1997 book by Frederick M. Wirt

"We Ain't What We Was": Civil Rights in the New South is a 1997 non-fiction book by Frederick M. Wirt, published by Duke University Press.

The book is how Panola County, Mississippi's situation changed after laws protecting African-Americans' rights were enacted.

The title is taken from a common phrase among African-American residents of Panola County which highlights how their situation had improved.

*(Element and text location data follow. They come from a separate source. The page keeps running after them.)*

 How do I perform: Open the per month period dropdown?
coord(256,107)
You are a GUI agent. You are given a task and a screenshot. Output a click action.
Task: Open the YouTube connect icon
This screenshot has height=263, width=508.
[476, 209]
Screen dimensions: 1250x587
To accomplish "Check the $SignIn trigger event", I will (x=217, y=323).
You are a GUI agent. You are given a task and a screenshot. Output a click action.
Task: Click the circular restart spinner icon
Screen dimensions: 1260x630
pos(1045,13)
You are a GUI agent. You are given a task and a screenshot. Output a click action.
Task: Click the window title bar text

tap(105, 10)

Anne Permaloff of Auburn University stated that the book considers Panola County to be "a metaphor for change throughout the South."

==Background==
This book is a continuation of Wirt's previous book, The Politics of Southern Equality, published in 1970.

==Contents==
Wirt's book argued that while African-Americans gained more rights, integration did not occur culturally, and so black and white residents continued to have race-segregated religious practices and friendships.

==Reception==
Richard L. Engstrom of the University of New Orleans felt that the book is the strongest with analyzing the economic and educational changes, while the political coverage was "weaker".

Glenn Feldman of the University of Alabama at Birmingham described the book as "interesting and useful", as well as "valuable".

Permaloff argued that the book "is fascinating and makes the book worthwhile reading" due to the content about Panola County, although she felt that the book did not "adequately document southern-wide interpretations".